ワンフロアの部分コンバージョン

オフィスビルを丸ごと全部、コンバージョンして住居に用途転換するのは、近年、珍しくなくなったが、ビルのワンフロアーを住戸に用途転換する例はあまり前例がないのではないだろうか。内外装を一新し、耐震強度を補強するリファイン建築では、同一用途で再生する「居ながらリファイン」で前例があるのだが…東亜建設工業はオフィスビルのワンフロアのみを住居に用途転換する部分コンバージョンを始めた。同社のサイトと日経産業新聞の記事より紹介する。

川崎市の工業地帯に建つ築16年、5階建で東亜建設工業の関連会社が入居していたオフィスビルは新築時には満室に近かったが、付近の工場の空洞化とともにテナントが流出し、直近で稼働率60%超という状態であった。当該ビルの用途転換が検討されたのは住宅のほうが賃料を高く設定できるからであったが、交通機関は川崎駅からのバス便で工業地帯という周辺環境から住居としては需要がないのではという悲観的見解が多かった。社内で検討を重ね、定着しているテナントが入居している状態での工事が可能でワンフロアだけであればコストもそれほどかからないという利点を生かした部分コンバージョンが実行されることになった。

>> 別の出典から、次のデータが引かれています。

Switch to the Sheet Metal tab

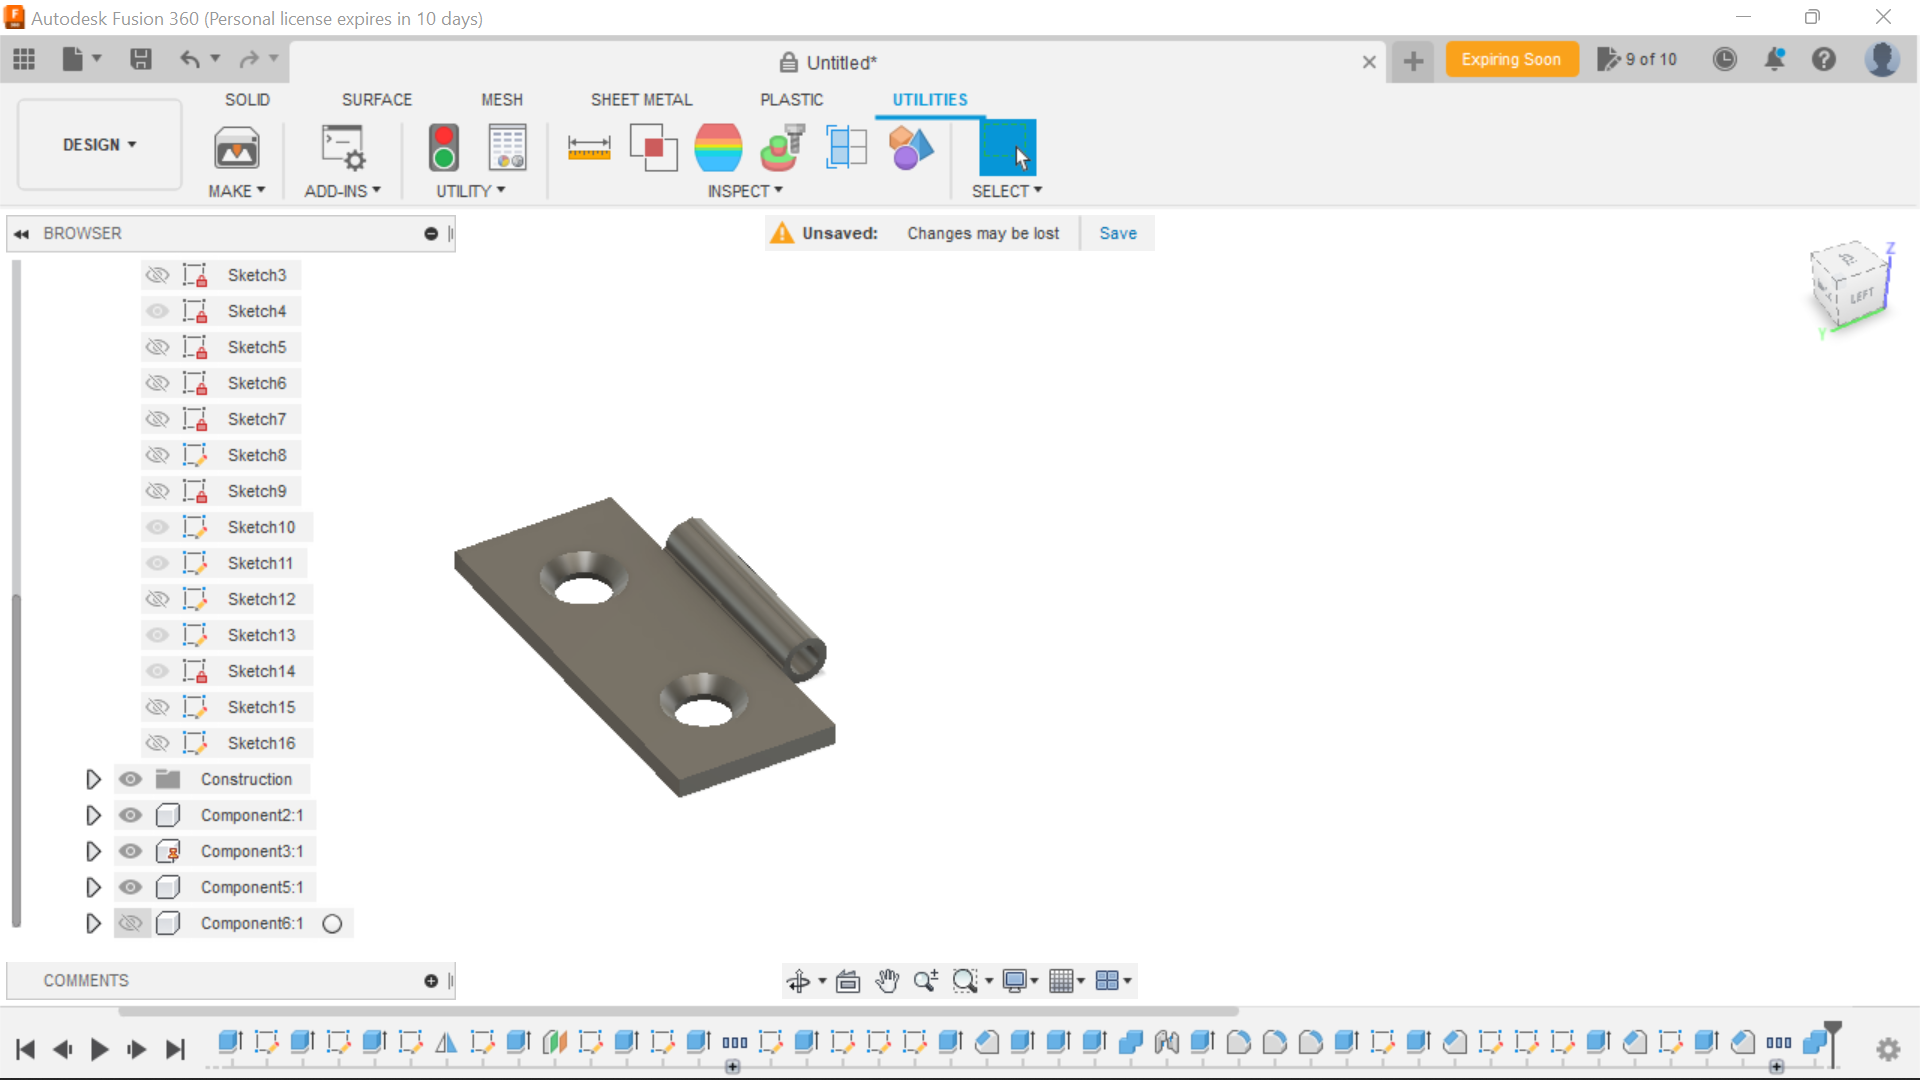click(x=642, y=99)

5階部分のワンフロア約480㎡、4室のオフィスがコンバージョンの対象で、コンバージョン後の住居9戸。3戸はマンスリーマンション、残りは賃貸物件とした。募集開始後20日間足らずで賃貸物件は6戸中の4戸の入居が決まった。

「同ビルの工事ではコスト削減に力をいれ、投下資金に対する家賃収入の利回りを徹底的に追及した。床材や電気設備などそのまま使える部材は残し、総工事費を3,900万円に抑えた。家賃は1戸当たり10万円程度でオフィスに比べ面積当たり約1割高く設定。満室が続けばオーナーは年間600万円以上の収入を見込める。利回りは目標だった15%を超えた(日経産業05.08.18)。」

同ビルのコンバージョン工事では住戸内の設備を集中させ、排水系の勾配を確保した。排水設備を床下に新設するため、床を底上げしたので居室部分との間に段差が生まれたが、その部分をスキップフロアとして2段階段を設け室内空間のデザイン性を高め、室内が広く見えるという付加価値も加わった。

同社のサイトによるとスペース等の制約により給湯設備を電化とし、鍵はセキュリティ・管理に優れた最新のランダムテンキータイプにした。さらに既存のオフィス使用者との動線を分けるため、裏玄関に新たに居室部分対応のオートロックドアを追加採用した。

オーナーの視点からの投資採算性から徹底したコスト削減を図っただけでなく、入居者のニーズに対応したデザイン性や使い勝手などの細かい配慮が満室という結果に繋がったと思われる。